Aim of the task: Reproduce the listing below in full and exactly; no pictures belong in the copy.

Task material:

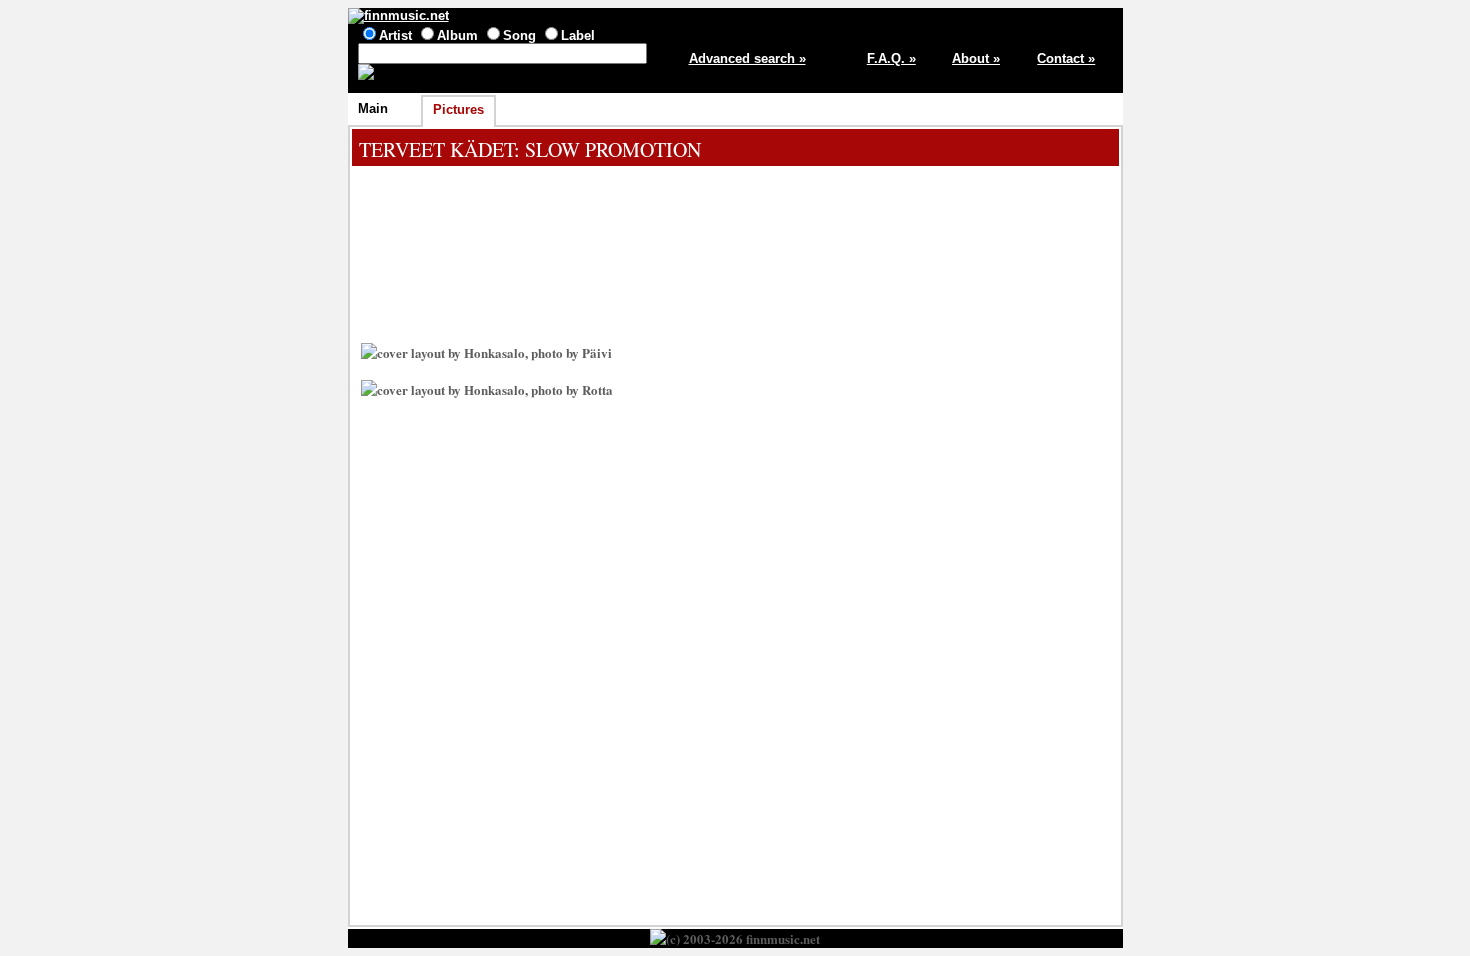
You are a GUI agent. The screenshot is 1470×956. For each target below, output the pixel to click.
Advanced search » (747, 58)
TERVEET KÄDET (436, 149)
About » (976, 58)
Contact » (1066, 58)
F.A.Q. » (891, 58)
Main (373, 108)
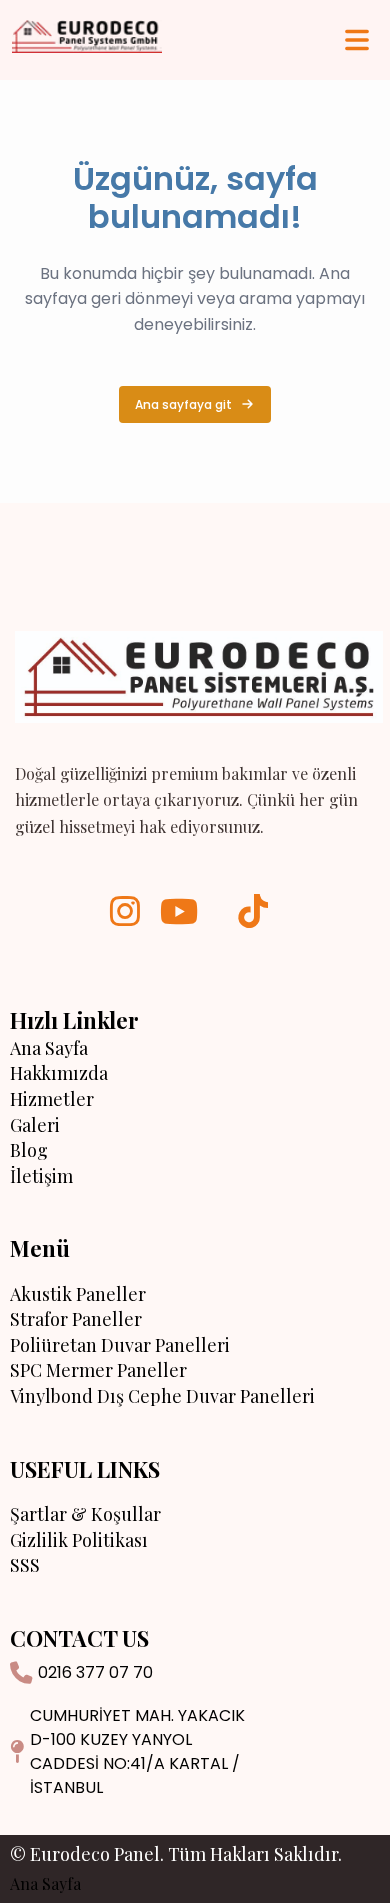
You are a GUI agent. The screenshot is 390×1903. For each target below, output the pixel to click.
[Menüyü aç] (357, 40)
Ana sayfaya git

Response box:
You are a GUI agent. The screenshot is 1470×956. For each target below, output the pixel to click.
Advanced search » (747, 58)
TERVEET KÄDET (436, 149)
About » (976, 58)
Contact » (1066, 58)
F.A.Q. » (891, 58)
Main (373, 108)
You are a GUI agent. The screenshot is 390×1903. For each target below, output the pixel to click.
[Menüyü aç] (357, 40)
Ana sayfaya git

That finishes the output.